Thank God I am here, thank God you are here. Because yesterday, I promised to Halina, the Holocaust survivor who shared her story with us yesterday, that I will tell her story, that WE will tell her story. That is why I came. To learn things intellectually, and to feel things that I have never felt even though it is painful….to tell the story right. To pray for those who suffered at the hands of the Nazis, whether they perished or survived, they suffered and many still do. To pray for the repose of all those souls. Every one of us shares in the suffering to an extent because of what we know. To be able to admit that there is no reasonable answer as to why, and that is all the more necessary to tell her story and the stories of countless others.
I needed to come here to live out the CULTURE OF ENCOUNTER that Pope Francis brought up at the first Pentecost of his pontificate in 2013. Meeting people, coming to know who they are, where they come from, what they’ve experienced, why? Learning that we cannot hate those who we come to know, especially those who are or have been treated unjustly and with hate. Pope Francis encourages all of humanity to come to know our neighbors. By encountering our neighbors, we more likely than not come to understand how we are alike rather than our differences. And just to tolerate is not enough……but move to the next level of acceptance — to live out the Golden Rule with mercy , that Rabbi Sandmel reminded us is a foundational tenet that just about every major religious tradition shares with Judaism. It is very likely for humans to hate the unknown that we fear, I believe it is nearly impossible to hate those who we honestly encounter.

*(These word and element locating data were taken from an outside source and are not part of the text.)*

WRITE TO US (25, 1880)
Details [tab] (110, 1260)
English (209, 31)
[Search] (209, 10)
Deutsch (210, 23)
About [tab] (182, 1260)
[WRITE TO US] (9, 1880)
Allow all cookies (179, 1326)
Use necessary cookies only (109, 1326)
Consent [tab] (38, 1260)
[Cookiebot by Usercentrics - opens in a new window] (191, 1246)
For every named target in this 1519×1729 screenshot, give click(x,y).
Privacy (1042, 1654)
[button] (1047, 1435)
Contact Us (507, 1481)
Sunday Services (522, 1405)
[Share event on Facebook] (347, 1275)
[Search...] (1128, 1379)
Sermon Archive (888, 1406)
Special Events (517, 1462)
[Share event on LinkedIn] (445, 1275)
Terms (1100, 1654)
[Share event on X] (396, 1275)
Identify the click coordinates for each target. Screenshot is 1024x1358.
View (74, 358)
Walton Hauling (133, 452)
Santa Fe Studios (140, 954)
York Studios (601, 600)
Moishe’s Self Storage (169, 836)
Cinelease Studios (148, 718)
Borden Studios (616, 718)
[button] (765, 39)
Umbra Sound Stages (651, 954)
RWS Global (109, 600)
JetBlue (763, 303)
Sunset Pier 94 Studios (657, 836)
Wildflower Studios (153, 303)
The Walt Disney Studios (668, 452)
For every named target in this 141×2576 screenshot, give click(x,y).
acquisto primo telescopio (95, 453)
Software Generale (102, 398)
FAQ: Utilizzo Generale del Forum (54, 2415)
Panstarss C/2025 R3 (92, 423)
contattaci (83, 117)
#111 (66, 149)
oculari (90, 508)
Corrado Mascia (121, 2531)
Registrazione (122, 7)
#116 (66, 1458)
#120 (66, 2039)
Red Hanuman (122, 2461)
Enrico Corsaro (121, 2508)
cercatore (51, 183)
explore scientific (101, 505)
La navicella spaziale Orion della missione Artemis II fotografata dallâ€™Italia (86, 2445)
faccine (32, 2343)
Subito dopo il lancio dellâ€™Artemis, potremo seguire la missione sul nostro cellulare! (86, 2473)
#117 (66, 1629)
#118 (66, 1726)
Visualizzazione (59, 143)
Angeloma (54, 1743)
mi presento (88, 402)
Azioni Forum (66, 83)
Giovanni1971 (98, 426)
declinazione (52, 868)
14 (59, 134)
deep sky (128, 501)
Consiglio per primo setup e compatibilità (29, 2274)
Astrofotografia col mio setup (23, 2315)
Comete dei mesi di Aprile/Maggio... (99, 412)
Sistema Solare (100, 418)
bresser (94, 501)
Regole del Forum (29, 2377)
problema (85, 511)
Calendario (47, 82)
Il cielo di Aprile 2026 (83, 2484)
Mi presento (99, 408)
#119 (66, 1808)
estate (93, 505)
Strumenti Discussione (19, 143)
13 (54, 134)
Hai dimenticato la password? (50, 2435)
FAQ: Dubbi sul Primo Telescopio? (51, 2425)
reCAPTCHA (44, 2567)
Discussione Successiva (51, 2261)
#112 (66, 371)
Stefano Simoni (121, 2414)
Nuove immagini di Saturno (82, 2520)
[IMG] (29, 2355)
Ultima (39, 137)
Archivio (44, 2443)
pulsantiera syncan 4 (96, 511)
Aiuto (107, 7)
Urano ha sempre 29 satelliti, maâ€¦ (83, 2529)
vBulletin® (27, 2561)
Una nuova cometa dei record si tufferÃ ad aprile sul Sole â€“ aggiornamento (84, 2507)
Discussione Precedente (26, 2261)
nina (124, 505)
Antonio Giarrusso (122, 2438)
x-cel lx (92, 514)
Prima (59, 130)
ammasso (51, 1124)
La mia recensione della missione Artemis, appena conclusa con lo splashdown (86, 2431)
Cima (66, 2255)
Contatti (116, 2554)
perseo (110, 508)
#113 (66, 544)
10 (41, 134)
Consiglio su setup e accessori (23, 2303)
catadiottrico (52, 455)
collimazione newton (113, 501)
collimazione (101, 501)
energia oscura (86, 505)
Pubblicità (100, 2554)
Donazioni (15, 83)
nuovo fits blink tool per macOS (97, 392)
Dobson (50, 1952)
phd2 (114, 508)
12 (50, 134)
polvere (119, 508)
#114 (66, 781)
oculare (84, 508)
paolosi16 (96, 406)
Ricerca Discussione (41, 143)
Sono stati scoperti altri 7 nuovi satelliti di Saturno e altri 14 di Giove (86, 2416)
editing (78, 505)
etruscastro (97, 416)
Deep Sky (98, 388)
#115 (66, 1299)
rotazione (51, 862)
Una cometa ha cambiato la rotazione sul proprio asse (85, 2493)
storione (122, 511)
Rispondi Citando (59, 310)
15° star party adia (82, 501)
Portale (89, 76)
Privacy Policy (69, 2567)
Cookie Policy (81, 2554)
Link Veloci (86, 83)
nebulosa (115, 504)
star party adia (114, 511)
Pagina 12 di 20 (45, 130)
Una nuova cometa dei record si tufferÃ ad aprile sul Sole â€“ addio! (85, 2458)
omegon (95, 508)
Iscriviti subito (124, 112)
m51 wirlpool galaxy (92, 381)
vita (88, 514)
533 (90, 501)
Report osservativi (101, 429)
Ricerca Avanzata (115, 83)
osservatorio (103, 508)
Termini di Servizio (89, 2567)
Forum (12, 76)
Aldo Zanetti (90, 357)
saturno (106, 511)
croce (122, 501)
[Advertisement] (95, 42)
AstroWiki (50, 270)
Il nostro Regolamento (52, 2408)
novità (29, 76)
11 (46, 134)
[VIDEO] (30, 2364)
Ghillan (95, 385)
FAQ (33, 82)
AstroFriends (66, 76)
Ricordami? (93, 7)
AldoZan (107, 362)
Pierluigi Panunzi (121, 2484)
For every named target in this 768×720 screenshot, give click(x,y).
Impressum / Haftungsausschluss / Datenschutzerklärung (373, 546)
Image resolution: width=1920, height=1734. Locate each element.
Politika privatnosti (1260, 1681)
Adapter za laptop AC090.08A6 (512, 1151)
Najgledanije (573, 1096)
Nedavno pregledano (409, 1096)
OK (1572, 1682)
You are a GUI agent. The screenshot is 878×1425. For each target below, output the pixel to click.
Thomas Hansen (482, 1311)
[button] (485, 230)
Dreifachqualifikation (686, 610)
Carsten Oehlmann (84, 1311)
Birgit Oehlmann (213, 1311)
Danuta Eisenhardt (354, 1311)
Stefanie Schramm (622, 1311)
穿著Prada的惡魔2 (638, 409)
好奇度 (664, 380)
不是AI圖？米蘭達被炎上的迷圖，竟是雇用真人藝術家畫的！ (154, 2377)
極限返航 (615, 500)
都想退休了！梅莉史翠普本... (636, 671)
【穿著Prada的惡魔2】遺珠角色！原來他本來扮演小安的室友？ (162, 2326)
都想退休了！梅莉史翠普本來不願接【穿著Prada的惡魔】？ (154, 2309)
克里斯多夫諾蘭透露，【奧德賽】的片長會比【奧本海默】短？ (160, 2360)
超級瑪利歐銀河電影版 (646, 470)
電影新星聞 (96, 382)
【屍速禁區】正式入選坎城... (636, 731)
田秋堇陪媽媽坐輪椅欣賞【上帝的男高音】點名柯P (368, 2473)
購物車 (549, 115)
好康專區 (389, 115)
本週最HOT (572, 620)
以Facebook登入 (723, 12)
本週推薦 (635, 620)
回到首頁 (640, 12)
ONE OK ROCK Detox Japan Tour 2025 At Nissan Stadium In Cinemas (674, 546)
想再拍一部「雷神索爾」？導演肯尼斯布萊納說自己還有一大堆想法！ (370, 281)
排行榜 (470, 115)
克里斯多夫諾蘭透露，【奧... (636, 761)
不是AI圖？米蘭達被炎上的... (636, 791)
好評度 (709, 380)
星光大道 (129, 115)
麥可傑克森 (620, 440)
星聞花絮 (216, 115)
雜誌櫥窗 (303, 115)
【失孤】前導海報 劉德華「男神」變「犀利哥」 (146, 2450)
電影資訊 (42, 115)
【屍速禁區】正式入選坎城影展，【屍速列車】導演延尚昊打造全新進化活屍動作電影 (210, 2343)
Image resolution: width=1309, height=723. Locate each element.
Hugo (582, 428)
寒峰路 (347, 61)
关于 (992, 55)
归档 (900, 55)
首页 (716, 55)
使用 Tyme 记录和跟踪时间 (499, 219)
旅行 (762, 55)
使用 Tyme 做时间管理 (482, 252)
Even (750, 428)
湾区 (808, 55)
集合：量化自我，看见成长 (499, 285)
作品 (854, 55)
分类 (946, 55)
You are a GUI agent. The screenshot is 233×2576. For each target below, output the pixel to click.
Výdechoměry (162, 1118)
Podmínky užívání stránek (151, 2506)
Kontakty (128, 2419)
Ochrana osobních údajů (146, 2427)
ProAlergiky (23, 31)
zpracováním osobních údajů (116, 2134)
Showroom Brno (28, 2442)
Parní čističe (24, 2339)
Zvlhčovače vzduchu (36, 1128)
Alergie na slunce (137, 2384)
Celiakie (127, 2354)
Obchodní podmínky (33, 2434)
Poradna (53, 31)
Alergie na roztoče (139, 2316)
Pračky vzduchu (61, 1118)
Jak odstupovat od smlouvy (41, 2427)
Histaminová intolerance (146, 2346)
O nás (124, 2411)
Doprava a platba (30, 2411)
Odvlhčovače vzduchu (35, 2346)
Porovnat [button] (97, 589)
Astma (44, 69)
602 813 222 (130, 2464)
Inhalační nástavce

On a personal note, –I just wanted to add something I found out last Friday at my Aunt Pat’s funeral—her son, my cousin Matt who was doing a lot of the work on our Polish roots just recently determined that our generation is 1/16 Jewish on our Polish grandmother’s side of the family. I thought it quite ironic considering the life-changing experiences that I am in the midst of. I have had a personal moment of encounter, where I have identified the OTHER in myself.
This is what happened with us when we heard Halina’s story, when we encountered her. We know her, she is our neighbor. I loved it when Halina said her granddaughters are the revenge against Hitler! Let us join her in her revenge by going forth to share the best of the work we’ve done this week and sharing the best of the teaching we’ve received and be a part of the METANOIA needed in a world that is so conflicted and broken.
All those hours encountered with our presenters Fr. Dennis, Kenny, Randi, Dr. Barnett, Rabbi Sandmel, Pete, David, and all the program alumni who joined us this week got us ready to do that. All the presentations, exercises, reflections, the relationships we built, the networking, the resources. I came here because they are necessary for us to ENCOUNTER even more neighbors.
I came to be prepared to tell these stories. With each other’s help, with God’s help–we can be emboldened to go into our homes, schools, churches, and communities and tell their stories with compassion, love, confidence, and conviction. They deserve it and those with whom we share deserve it too. They deserve it so that they can also bear witness to the horror, and be agents of hope. It is our gift and privilege to do so. We have a whole toolbox filled with tools to live out the encouragement of Pope John Paul II and BE NOT AFRAID to go back to our families, students, colleagues, congregations, neighbors, and friends and BEAR WITNESS.
God is seeing to it that we are prepared to live out His plan in a very special, specific way. Together, we can make a difference in this generation and future generations. Mother Church supports and encourages our efforts.
In closing, it has been my honor and privilege to ENCOUNTER this week with each and every one of you. Let’s stay connected because what we do matters. Let’s do it together.